La discográfica, que edita a cantantes tan populares como Amy Winehouse, ganadora de cinco premios Grammy, abrió en febrero un concurso para buscar talentos para lanzar un álbum de música sacra.
Los británicos Artic Monkeys se dieron a conocer gracias a la Red, pero ahora no es un grupo de jóvenes cantantes los que buscan el éxito gracias a aliarse con las nuevas tecnologías, sino los representantes de una orden religiosa con más de ocho siglos de tradición.
Los responsables de Universal escucharon cientos de maquetas, pero una grabación que llegó por casualidad en formato mp3 y un vínculo al portal de vídeos YouTube les quitó todas las dudas: ellos eran los mejores. Los elegidos fueron la comunidad de 80 monjes de la abadía cisterciense de Heiligenkreuz, fundada en el siglo XII y situada en un paraje de los bosques de Viena, cerca de la capital austriaca.
El padre Karl Wallner, el encargado de la página web del monasterio y del contacto con la opinión pública, recibió un correo electrónico de un amigo en Londres acompañado de un vínculo a la página del concurso. "Lo tomé a broma. Ni siquiera sabía qué era Universal", explica Wallner, que envió un correo electrónico con enlaces a la página digital del monasterio en las que se ofrecían ejemplos del canto gregoriano que se practicaba en Heiligenkreuz.
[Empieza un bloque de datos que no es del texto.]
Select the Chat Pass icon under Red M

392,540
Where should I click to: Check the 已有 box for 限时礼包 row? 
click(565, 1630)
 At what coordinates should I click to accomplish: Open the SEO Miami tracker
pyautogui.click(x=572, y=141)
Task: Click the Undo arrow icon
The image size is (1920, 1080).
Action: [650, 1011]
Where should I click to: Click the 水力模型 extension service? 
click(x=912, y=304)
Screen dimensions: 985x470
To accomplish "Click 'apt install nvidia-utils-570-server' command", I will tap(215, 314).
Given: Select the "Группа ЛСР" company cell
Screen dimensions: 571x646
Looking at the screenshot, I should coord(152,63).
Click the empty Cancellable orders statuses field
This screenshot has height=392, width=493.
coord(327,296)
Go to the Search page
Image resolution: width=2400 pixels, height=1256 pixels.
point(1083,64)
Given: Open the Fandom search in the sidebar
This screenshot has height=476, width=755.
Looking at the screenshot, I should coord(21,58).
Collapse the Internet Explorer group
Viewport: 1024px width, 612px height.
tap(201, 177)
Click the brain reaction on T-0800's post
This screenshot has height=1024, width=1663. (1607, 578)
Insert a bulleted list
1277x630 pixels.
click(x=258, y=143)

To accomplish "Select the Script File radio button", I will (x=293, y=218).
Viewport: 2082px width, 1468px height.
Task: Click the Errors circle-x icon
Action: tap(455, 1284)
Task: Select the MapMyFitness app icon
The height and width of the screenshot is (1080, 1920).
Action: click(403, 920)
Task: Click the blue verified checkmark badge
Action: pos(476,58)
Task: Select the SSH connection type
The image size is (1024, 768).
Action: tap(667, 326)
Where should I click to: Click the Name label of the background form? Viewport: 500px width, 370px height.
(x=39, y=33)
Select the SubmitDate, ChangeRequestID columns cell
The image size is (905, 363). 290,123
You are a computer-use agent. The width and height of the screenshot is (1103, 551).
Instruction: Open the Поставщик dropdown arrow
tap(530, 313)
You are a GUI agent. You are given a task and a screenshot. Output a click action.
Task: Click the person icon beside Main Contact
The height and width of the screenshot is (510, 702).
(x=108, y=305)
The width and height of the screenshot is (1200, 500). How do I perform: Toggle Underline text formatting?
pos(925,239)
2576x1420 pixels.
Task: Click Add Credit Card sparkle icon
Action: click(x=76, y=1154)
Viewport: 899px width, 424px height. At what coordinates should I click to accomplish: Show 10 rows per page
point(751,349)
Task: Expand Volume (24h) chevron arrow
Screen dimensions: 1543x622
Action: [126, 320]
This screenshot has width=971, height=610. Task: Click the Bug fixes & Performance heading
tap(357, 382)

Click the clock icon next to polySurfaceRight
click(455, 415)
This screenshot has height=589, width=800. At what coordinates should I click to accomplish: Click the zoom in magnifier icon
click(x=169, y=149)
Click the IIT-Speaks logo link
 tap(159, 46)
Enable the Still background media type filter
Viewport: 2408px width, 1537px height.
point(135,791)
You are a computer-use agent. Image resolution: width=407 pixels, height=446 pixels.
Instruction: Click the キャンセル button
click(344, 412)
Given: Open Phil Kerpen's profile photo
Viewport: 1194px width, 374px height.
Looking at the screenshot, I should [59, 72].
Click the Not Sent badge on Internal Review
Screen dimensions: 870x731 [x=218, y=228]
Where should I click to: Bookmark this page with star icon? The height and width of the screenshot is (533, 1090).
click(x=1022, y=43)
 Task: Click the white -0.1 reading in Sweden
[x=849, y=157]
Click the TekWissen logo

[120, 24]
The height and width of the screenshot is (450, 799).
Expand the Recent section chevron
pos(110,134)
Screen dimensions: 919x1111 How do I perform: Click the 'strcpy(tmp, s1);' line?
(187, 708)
Más adelante, los ejecutivos de la compañía descubrieron un vídeo en YouTube que les entusiasmó. "Sólo entonces nos dimos cuenta de la dimensión de lo que se trataba", asegura Wallner.
No se han revelado las condiciones económicas del contrato, pero en todo caso el dinero que obtengan lo destinarán al mantenimiento del monasterio y a la formación de nuevos monjes. "No estábamos ávidos de subirnos a un escenario y representar ante todo el mundo", subraya el religioso, que asegura que "queremos seguir siendo monjes y no estrellas de la música".
El papa Benedicto XVI visitó el pasado septiembre la abadía, la más antigua del mundo habitada de forma continua, y disfrutó allí de su música favorita, algo que también ha dado fama a Heiligenkreuz.
La grabación del nuevo disco ha tenido lugar a principios de abril con la participación de 17 monjes en la iglesia de la abadía, transcurrió como una oración y a mediados de mayo se pondrá a la venta en todo el mundo. "Tenemos la curiosidad si el CD será un éxito. Ya fue una sorpresa que en sólo 10 días 80.000 personas hubieran visto el vídeo en YouTube", indica Wallner.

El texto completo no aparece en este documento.